ARTÍCULO
René
Quinton pensaba que la vida se originó en el mar, y que cada cuerpo humano
es como un pequeño océano en el que flotan las células. Yo no puedo
confirmar su tesis, pero si reconozco que mi cuerpo siempre se ha sentido en
casa cuando está en el mar.
Desde
niño mis encuentros anuales en semana santa, durante los viajes familiares,
eran la epitome del placer salino; me convertía en un encurtido que se
conservaba bajo el vaivén de los tumbos y las olas, respirando la espuma blanca
del pacífico.
Tenía
para mí los distintos tipos de baño: el matutino con la marea baja y una gran
playa seca, llena de caracolitos; el de media mañana con un sol creciente y
olas que me empujaban hacia las dunas y el vespertino de marea alta, con un
sabor a peligro y ganas de llegar más allá del horizonte azul.

PROBLEMA BREVE
Continúa el texto sobre los baños en el mar a partir de su última oración. Los registros no tienen ningún papel en esto.

DATOS PROPORCIONADOS
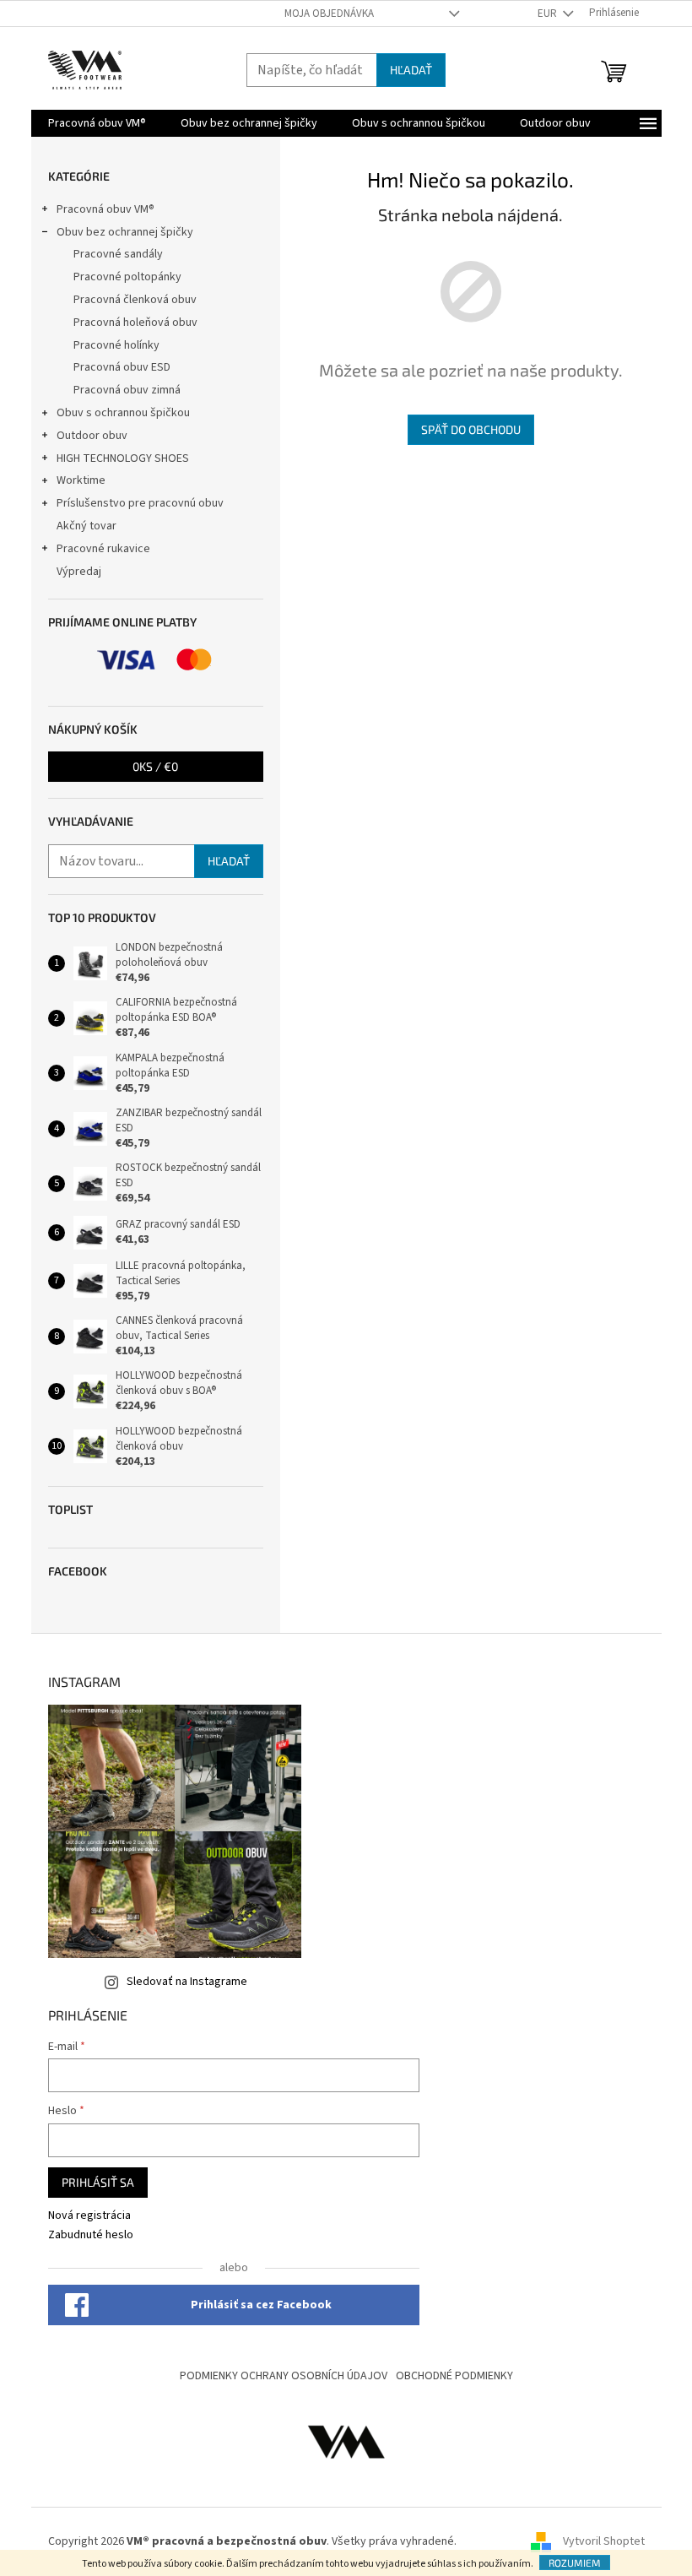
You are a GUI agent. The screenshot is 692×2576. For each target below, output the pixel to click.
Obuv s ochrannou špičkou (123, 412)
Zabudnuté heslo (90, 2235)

...

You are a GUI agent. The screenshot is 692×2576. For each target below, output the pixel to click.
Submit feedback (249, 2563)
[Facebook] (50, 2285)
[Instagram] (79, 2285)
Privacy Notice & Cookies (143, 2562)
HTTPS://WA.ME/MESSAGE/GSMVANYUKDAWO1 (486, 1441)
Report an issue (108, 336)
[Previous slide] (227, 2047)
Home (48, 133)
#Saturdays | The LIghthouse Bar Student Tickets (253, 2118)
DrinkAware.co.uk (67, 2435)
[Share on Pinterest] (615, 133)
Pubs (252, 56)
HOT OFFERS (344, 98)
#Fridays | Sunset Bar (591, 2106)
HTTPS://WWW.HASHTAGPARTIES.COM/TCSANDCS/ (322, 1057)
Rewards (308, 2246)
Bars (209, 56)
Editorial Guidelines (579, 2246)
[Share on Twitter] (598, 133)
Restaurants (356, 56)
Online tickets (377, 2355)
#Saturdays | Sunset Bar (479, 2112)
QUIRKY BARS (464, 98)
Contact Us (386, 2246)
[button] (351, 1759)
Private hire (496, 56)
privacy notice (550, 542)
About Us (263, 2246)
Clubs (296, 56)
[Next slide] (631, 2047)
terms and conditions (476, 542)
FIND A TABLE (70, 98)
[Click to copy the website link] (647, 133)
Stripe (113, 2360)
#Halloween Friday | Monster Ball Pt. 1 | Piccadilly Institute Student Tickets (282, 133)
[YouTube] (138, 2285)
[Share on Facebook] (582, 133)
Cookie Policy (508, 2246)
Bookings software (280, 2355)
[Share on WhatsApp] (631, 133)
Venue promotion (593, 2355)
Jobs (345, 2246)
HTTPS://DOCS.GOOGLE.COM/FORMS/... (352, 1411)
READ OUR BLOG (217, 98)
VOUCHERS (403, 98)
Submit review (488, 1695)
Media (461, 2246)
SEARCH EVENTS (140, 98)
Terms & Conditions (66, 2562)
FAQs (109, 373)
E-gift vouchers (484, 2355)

RESULTADO DEL EJERCICIO
El
mar era también fuente de mis primeras envidias, cuando observaba las latas de
comida, jugos y gaseosas que mis primos de la casa vecina llevaban, en
contraste con las frutas y agua en botella que me pasaban mis padres. En mi
mente de clase de media, ellos eran los ricos, porque su mamá –hija de
hacendado- podía comprar en la “diplotienda” y llevaba cocina, refrigeradora y
hasta televisor al mar; mientras que mis padres trabajaban para el Estado y no
les daba más que para llevar comida del mercado y cocinar con carbón.
Yo
no sabía ni entendía entonces, que yo era un rico a los ojos de los niños que trajinaban
el tránsito, descalzos, vendiendo tortillas o dulces de coco. Mi comprensión de
las cosas era muy limitada, sólo sabía que odiaba el colegio, que no me gustaba
que mi madre a veces se encerraba en su cuarto, que no había nada mejor que ver
los muñequitos por las tardes y que una de mis primas –de las que estaban en la
casa del lado en el mar- me gustaba mucho.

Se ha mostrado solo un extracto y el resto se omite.